(YOUR INSTRUCTIONS): Return copies of the lines below that mention "computer".

===

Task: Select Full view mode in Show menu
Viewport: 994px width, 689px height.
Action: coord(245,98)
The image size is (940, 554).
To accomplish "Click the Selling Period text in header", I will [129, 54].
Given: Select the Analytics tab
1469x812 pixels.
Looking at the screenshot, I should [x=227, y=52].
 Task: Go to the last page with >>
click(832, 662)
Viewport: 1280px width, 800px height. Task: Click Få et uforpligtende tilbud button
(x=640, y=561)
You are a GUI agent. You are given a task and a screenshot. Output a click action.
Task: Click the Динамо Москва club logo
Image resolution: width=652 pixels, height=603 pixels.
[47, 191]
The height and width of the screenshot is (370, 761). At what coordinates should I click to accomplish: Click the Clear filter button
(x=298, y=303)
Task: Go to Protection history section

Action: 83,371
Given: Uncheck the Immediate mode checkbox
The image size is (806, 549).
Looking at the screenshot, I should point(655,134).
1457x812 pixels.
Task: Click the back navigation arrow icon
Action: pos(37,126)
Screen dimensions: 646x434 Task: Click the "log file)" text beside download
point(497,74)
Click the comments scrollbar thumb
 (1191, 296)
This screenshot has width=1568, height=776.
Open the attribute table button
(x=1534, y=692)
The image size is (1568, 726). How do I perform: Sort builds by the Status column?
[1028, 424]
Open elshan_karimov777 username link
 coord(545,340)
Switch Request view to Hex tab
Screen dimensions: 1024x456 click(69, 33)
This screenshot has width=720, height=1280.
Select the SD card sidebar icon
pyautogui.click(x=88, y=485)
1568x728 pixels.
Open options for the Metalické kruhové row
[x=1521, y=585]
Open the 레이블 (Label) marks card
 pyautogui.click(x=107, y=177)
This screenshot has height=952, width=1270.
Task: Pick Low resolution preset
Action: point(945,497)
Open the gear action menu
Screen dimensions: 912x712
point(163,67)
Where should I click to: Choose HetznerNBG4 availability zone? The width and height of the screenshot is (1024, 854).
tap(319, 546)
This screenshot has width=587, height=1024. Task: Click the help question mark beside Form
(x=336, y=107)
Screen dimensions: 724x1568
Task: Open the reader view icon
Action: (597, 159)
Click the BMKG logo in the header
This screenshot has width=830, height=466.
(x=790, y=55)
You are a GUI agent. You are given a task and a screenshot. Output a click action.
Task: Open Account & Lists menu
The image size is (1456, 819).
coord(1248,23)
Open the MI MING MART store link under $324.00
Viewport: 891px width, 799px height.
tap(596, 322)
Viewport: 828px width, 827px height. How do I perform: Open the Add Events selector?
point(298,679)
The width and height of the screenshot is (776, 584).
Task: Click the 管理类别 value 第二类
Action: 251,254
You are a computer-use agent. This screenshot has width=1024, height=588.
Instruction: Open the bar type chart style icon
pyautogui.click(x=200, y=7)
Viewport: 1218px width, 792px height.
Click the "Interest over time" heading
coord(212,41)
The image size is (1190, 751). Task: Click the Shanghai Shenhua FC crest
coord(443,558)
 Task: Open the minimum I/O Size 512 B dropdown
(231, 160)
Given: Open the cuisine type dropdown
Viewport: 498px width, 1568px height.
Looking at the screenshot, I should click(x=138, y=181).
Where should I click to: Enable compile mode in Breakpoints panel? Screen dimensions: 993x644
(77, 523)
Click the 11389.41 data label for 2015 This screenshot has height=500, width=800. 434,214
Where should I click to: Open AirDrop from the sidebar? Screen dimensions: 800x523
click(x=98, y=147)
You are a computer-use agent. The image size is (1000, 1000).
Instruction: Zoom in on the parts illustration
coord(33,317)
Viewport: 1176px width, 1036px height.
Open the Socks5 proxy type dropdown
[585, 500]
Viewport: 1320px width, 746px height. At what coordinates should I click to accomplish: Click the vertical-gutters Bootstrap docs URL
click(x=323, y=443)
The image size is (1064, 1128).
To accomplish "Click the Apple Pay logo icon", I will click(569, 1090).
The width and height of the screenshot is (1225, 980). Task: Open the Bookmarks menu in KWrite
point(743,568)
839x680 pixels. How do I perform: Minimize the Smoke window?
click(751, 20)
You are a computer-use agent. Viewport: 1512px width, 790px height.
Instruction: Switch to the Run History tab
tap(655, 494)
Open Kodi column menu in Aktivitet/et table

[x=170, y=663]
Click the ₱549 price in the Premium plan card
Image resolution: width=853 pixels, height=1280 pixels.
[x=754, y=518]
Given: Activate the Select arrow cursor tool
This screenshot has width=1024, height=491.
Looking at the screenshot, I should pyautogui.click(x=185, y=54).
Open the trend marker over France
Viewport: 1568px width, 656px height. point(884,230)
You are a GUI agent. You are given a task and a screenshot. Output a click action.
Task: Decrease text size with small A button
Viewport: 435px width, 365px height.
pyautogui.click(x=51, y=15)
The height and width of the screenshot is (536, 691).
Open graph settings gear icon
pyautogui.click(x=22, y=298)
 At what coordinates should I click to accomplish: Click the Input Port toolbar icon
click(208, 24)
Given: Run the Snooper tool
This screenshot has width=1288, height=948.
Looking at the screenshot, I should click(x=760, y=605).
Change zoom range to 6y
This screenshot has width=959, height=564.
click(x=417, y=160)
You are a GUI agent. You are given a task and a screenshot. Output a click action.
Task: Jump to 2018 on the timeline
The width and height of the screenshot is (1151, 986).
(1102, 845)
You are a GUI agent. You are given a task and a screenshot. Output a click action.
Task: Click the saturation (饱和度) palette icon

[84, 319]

===

(SOLUTION TO THIS TASK):
You are a computer-use agent. This screenshot has width=1024, height=588.
You are a computer-use agent. The image size is (1000, 1000).
You are a computer-use agent. Viewport: 1512px width, 790px height.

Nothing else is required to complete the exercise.